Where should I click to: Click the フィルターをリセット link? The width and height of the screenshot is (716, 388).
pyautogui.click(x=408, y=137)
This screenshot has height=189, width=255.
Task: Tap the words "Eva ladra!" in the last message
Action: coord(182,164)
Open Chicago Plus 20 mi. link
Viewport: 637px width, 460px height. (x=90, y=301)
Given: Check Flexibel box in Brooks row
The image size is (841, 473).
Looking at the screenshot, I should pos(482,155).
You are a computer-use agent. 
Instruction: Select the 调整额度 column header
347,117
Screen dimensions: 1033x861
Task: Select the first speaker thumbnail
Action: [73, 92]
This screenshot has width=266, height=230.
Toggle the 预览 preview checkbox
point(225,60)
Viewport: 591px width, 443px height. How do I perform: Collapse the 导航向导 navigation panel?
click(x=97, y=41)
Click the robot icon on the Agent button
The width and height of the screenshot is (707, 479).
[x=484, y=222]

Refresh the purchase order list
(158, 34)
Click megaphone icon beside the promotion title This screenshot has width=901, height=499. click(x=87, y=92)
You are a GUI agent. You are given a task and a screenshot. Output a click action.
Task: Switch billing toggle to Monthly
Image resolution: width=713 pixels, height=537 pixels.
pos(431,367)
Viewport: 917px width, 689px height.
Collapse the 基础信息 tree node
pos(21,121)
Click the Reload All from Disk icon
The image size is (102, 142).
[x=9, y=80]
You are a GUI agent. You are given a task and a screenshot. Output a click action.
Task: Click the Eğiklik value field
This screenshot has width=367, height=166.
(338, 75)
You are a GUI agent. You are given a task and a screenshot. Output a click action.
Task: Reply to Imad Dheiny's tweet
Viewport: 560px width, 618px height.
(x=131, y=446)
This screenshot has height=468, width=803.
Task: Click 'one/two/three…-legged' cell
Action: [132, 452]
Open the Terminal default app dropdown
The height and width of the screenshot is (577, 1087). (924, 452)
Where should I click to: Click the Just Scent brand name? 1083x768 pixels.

YOUR INSTRUCTIONS >>
The records above need to be duplicated. Keep every word unchanged.

THE ANSWER >>
Where should I click to: Click the フィルターをリセット link? The width and height of the screenshot is (716, 388).
pyautogui.click(x=408, y=137)
This screenshot has height=189, width=255.
Task: Tap the words "Eva ladra!" in the last message
Action: coord(182,164)
Open Chicago Plus 20 mi. link
Viewport: 637px width, 460px height. (x=90, y=301)
Given: Check Flexibel box in Brooks row
The image size is (841, 473).
Looking at the screenshot, I should pos(482,155).
You are a computer-use agent. 
Instruction: Select the 调整额度 column header
347,117
Screen dimensions: 1033x861
Task: Select the first speaker thumbnail
Action: [73, 92]
This screenshot has width=266, height=230.
Toggle the 预览 preview checkbox
point(225,60)
Viewport: 591px width, 443px height. How do I perform: Collapse the 导航向导 navigation panel?
click(x=97, y=41)
Click the robot icon on the Agent button
The width and height of the screenshot is (707, 479).
[x=484, y=222]

Refresh the purchase order list
(158, 34)
Click megaphone icon beside the promotion title This screenshot has width=901, height=499. click(x=87, y=92)
You are a GUI agent. You are given a task and a screenshot. Output a click action.
Task: Switch billing toggle to Monthly
Image resolution: width=713 pixels, height=537 pixels.
pos(431,367)
Viewport: 917px width, 689px height.
Collapse the 基础信息 tree node
pos(21,121)
Click the Reload All from Disk icon
The image size is (102, 142).
[x=9, y=80]
You are a GUI agent. You are given a task and a screenshot. Output a click action.
Task: Click the Eğiklik value field
This screenshot has width=367, height=166.
(338, 75)
You are a GUI agent. You are given a task and a screenshot. Output a click action.
Task: Reply to Imad Dheiny's tweet
Viewport: 560px width, 618px height.
(x=131, y=446)
This screenshot has height=468, width=803.
Task: Click 'one/two/three…-legged' cell
Action: [132, 452]
Open the Terminal default app dropdown
The height and width of the screenshot is (577, 1087). (924, 452)
Where should I click to: Click the Just Scent brand name? 1083x768 pixels.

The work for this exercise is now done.